▶ Text extract:
Post-Muscat era (2019–2021)
Following Muscat's early departure, the Melbourne Victory board interviewed multiple foreign and local coaches for the senior role. It was announced in late June 2019 that former Adelaide United coach Marco Kurz was signed on a two-year deal. During the recruitment process, nine players departed the club, including the retirement of captain Carl Valeri who would become an office administrator for the club. Eight senior players were signed including the return of team of the decade defender Adama Traoré, and the youth academy had promoted defensive players Benjamin Carrigan and Brandon Lauton. In early October, weeks before the first round of the 2019–20 season, Ola Toivonen was appointed captain.

▶ Directive A: In one to three sentences, explain why the Melbourne Victory board interviewed foreign and local coaches, according to the passage on the club's post-Muscat era.
▶ Directive B: In the Melbourne Victory passage, who was appointed captain in early October 2019?
▶ Directive C: Carry on the passage about Melbourne Victory's post-Muscat era from its last sentence.
The material has nothing to do with the Melbourne Victory passage.

▶ Recorded data:
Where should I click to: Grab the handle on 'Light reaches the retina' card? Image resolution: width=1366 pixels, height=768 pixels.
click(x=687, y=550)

▶ Task response A: The board interviewed coaches because Muscat had left the club early. That left the senior coaching role to be filled.

▶ Task response B: Ola Toivonen.

▶ Task response C:
In January 2020, after just 6 months in the role Kurz was dismissed by the club. Kurz left having managed the Victory for just thirteen competitive matches, for four wins, three draws and six losses. The six defeats were the most losses the Victory had suffered after thirteen games of a season. At the time of his dismissal, the Victory were sixth on the league ladder with fifteen points, their equal lowest points tally after thirteen games alongside the 2007–08 and 2011–12 seasons. Assistant coach Carlos Pérez Salvachúa was appointed as caretaker manager of the Victory until the conclusion of the season. However, on 30 May 2020, with 5 regular season A-League matches remaining in Melbourne Victory's season, Salvachúa departed the club to return to Europe to be closer to his family. Assistant coach and former player Grant Brebner was appointed as the Victory's caretaker manager for the remainder of the season; he was later appointed promoted to permanent manager on 24 August 2020.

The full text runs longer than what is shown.